Come si è accorta del furto e quando pensa sia stato compiuto?

«Io controllo periodicamente le vetrine e lo faccio per nuclei. Sono ben 23mila gli oggetti archeologici presenti, quindi sarebbe impossibile eseguire controlli quotidiani ma anche mensili. L’ultima volta che avevo inventariato i reperti provenienti dalla necropoli eneolitica di Remedello Sotto, in provincia di Brescia, per l’appunto il nucleo che è stato preso di mira dal ladro, era il dicembre scorso. Quindi è passato un lasso di tempo notevole, i pezzi potrebbero essere stati sottratti anche molti mesi fa».

La vetrina che è stata forzata portava chiari segni dello scasso?

«In realtà no. Quando mi sono accorta che mancavano dei reperti ho alzato il coperchio sotto il quale si trova l’antifurto e in effetti era stato staccato. C’è da sottolineare che parliamo di una collezione ottocentesca storicizzata anche nell’allestimento, non per niente gli armadi sono assolutamente originali e tutto questo rende la nostra collezione unica in Italia. Ma c’è anche il rovescio della medaglia. Vetrine come queste non sono studiate per garantire una sicurezza pari ai nuovi e moderni allestimenti. Basti pensare che i materiali della Collezione Chierici sono sostanzialmente costituiti da legno e vetro 800eschi».

Certo se ci fosse stato un sistema di videosorveglianza...

«Sono già in corso azioni per implementare la sicurezza e un sistema di videosorveglianza, a questo punto, dovrà essere pensate per tutte le sale del Palazzo dei Musei anche se gli allestimenti più moderni sono già sicuramente più sicuri di quelli antichi».

Detto che si parla di un ladro esperto, cosa avrà fatto dei reperti rubati?

* **Dati forniti**:
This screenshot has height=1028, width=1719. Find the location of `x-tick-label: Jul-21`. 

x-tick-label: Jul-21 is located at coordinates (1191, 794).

* **Compito da svolgere**: Continua l'intervista sul furto dei reperti archeologici a partire dalla fine del testo. Per questo lavoro i dati non servono.

* **Soluzione**:
«In realtà questo furto è abbastanza inquietante perché non riesco a capire quale può essere stata la finalità. Si tratta di pezzi che da un lato non hanno alcun valore commerciale, dall’altro hanno un’enorme importanza e scientifica e sono molto conosciuti agli addetti ai lavori. Proprio per questo è difficile piazzare i reperti sul mercato: chi li conosce si renderebbe subito contro che provengono dai Musei reggiani. Anche perché, quelli sottratti insieme al lotto di reperti provenienti dal Bresciano, sono spesso richiesti per mostre di rilievo internazionale, anche da istituzioni estere. L’ultima volta sono stati a Zurigo. Mi sento anche di escludere che il furto sia stato compiuto da un feticista: sono oggetti in sé neppure belli, piccolissimi, e che probabilmente nessuno terrebbe su un comodino».

Se potesse lanciare un appello per riavere i pezzi spariti?

«Penso che il ladro conoscesse bene il contesto e abbia deciso deliberatamente di sottrarre questi beni alla comunità a cui appartengono. Gli direi solo, proprio perché sono beni della comunità, di mettersi una mano sul cuore e di farceli in qualche modo ritrovare».

Intanto, oltre a essere stata immediatamente informata la Soprintendenza, lunedì è stata presentata la denuncia-querela per furto aggravato contro ignoti al comando provinciale dei carabinieri in Corso Cairoli da parte della dirigente dei Servizi culturali e direttrice dei Musei Civici Valentina Galloni.

Le indagini sono partite ascoltando innanzitutto le testimonianze di chi lavora al Palazzo dei Musei: i sei dipendenti, le trenta persone addette di una cooperativa e ancora le guardie giurate.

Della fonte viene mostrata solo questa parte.